“By the end of the age of three, children who are born into poverty will have heard 30 million fewer words than their more affluent peers,” says Dr. Dana Suskind [A pediatric otolaryngologist at University of Chicago -- MP].
Dr. Dana Suskind is the director of the Thirty Million Words initiative – an education and research program out of Chicago.
...
The moment a baby is born their brain is already beginning to develop. That is why these early language interactions are so crucial. Scientists can actually measure the word gap or the number of words spoken at home. They use a little device called the LENA which stands for language environment analysis.
The LENA is about the size of a credit card. Babies wear it at chest level. Not only does it count or record words, it can also analyze what it records. The LENA is able to differentiate all the different kinds of sounds that are heard in a baby’s environment. One way to think of the LENA is that it’s like a language pedometer.
“So just like a regular pedometer counts the number of steps you take in a day the LENA counts the number of words a child is exposed to and how many conversations they have with their caregiver or parent,” Suskind says.
It’s not just the number of words spoken to babies but the quality of words spoken.

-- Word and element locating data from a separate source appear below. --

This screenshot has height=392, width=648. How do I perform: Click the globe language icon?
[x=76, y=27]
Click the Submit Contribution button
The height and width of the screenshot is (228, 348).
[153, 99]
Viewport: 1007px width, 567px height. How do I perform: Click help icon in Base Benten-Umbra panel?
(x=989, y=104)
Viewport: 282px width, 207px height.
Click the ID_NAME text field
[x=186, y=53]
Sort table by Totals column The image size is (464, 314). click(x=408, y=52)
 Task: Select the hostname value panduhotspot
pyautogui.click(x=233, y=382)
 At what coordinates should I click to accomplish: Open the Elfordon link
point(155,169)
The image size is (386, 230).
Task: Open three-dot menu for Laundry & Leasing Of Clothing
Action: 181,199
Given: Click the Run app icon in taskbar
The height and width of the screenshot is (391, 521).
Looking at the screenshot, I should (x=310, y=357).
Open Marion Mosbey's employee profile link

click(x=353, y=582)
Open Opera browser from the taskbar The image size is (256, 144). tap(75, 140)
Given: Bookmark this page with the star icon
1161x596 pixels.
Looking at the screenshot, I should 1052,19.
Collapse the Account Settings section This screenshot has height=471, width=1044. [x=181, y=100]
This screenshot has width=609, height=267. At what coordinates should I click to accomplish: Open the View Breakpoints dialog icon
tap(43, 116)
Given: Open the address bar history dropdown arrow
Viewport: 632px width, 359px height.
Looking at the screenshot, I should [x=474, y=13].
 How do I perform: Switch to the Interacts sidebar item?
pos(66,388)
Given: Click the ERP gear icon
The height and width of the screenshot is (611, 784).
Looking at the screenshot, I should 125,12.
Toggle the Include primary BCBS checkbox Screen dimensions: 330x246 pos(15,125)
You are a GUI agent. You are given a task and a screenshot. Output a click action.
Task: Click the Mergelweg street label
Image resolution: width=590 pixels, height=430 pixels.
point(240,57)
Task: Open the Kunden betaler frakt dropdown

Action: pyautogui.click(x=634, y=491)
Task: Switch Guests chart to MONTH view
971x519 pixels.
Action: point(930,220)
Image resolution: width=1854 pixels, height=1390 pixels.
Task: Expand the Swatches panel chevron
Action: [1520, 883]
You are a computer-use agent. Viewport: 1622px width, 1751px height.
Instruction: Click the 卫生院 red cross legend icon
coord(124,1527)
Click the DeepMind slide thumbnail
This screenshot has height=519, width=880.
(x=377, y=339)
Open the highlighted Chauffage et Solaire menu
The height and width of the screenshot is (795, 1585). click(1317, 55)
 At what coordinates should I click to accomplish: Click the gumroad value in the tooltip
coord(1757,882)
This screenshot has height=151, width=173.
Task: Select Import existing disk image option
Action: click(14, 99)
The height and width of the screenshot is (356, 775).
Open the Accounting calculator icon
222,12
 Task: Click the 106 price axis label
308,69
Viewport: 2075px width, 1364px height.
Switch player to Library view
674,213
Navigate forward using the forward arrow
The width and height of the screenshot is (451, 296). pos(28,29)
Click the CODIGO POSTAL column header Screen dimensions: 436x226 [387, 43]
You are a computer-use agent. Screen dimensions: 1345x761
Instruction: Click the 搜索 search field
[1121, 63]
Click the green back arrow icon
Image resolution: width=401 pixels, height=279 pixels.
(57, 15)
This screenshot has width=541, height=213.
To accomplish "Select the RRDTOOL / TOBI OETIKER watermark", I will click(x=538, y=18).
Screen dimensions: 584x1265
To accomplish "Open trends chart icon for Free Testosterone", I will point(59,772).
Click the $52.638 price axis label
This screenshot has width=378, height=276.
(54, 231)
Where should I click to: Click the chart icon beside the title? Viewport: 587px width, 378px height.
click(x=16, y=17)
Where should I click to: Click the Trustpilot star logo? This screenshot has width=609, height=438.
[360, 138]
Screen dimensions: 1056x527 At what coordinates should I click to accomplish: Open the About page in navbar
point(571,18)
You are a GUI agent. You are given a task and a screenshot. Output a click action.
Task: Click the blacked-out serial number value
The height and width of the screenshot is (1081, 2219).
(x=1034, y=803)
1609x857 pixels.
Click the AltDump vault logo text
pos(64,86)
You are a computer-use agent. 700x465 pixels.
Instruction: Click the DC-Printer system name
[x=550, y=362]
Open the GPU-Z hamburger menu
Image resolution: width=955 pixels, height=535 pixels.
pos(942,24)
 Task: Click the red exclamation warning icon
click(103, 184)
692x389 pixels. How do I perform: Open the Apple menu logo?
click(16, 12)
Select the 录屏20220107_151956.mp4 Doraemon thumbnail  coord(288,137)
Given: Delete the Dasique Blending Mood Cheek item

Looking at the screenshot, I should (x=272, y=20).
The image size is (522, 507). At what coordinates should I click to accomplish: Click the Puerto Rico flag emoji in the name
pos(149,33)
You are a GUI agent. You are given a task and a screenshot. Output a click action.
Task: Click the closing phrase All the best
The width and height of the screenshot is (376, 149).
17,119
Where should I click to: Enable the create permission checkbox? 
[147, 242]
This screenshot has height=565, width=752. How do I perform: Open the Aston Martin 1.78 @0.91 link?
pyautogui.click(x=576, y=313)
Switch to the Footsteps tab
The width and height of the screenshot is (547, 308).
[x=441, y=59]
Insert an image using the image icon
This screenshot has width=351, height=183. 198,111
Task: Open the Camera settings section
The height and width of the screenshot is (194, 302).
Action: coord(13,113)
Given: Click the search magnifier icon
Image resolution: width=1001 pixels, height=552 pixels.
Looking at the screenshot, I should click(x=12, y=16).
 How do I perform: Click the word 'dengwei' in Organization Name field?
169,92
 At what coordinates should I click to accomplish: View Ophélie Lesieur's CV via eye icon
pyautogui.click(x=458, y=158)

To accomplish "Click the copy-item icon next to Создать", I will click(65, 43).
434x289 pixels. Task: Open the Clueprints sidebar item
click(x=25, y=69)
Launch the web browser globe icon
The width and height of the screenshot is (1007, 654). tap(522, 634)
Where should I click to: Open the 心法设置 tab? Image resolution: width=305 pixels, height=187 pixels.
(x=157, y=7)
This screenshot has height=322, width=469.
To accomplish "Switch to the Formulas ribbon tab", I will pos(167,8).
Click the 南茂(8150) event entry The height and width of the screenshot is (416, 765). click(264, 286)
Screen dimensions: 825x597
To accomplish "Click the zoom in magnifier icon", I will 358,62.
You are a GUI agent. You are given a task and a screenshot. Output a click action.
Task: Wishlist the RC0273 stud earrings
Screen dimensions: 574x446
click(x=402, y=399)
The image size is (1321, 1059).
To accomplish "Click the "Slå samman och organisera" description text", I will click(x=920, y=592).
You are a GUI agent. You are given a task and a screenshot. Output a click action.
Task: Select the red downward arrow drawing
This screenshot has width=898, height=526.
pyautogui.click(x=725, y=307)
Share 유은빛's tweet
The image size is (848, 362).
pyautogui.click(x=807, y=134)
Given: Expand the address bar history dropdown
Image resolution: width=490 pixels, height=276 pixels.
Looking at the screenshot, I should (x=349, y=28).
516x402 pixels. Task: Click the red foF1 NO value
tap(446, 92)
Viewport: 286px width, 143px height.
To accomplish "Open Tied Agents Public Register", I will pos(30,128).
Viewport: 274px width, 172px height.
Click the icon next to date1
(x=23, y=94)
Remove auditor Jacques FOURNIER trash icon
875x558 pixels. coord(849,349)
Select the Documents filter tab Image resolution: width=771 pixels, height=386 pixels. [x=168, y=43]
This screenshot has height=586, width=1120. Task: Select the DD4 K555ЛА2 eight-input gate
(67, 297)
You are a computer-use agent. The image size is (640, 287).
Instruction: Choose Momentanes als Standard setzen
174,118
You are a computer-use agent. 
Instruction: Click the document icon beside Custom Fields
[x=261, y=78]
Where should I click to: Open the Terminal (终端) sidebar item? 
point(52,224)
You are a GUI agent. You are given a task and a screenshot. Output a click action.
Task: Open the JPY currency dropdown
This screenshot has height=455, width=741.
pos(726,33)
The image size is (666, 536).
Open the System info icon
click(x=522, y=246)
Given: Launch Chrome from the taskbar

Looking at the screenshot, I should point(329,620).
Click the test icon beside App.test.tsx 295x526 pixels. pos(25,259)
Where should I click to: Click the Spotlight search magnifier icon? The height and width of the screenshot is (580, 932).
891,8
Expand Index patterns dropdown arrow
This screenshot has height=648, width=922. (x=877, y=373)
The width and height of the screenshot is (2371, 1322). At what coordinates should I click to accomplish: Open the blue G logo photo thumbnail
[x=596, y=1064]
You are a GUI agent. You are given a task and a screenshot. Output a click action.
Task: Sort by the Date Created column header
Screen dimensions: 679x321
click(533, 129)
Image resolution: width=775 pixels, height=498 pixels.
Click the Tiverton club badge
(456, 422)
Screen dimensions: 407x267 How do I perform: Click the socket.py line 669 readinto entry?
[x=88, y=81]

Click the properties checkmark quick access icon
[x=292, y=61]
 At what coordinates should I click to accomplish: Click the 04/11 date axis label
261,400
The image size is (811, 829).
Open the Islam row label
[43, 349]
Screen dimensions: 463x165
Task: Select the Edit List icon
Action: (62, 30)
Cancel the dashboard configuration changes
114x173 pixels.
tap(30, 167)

Dr. Adriana Weisleder, a developmental psychologist who is an associate project director and co-investigator at the BELLE project says that, “in some families a lot of the speech to children is what they called business talk. The function of the speech is to get the child to do something right so they’re commands or imperatives. That happens in all families. It has to happen, right? Parents have to get their kids to do things. But when a high proportion of the speech that children hear is composed of those kinds of business talk or imperatives then that means they’re not getting a lot of the other rich talk and conversation.”
Still a device like the LENA can’t close the word gap all by itself.
“Just like a pedometer will not change the obesity and health crisis in the country, we can’t put everything on a piece of technology,” Suskind says.
One way Dr. Suskind’s Thirty Million Words initiative tries to close to gap is by actually going into homes. On top of going over the results from lena recordings – Thirty Million Words has created a curriculum for parents. It includes videos modeling ways caregivers should talk to their baby.
Families that speak more than one language at home can face a special challenge: what language should they speak to their kids in?
“It’s not just a moral and right thing, but the science is clear that parents and caregivers should be talking and interacting with their children in their native language. It does no good to be speaking in a language you don’t feel comfortable with,” Suskind says.
“Having a higher vocabulary even if it’s in Spanish still makes kids be more prepared for school.” Weisleder says.
Why is that? talking a lot to your child is about more than just teaching them words – it’s helping them understand basic concepts.
”If you know in spanish the words for horse and dog and house and barn. You know those words in spanish but you also know a lot of relationships between those things. You know that dogs and horses are animals and that a lot of dogs live in houses and horses might live in barns, lots of the different things.”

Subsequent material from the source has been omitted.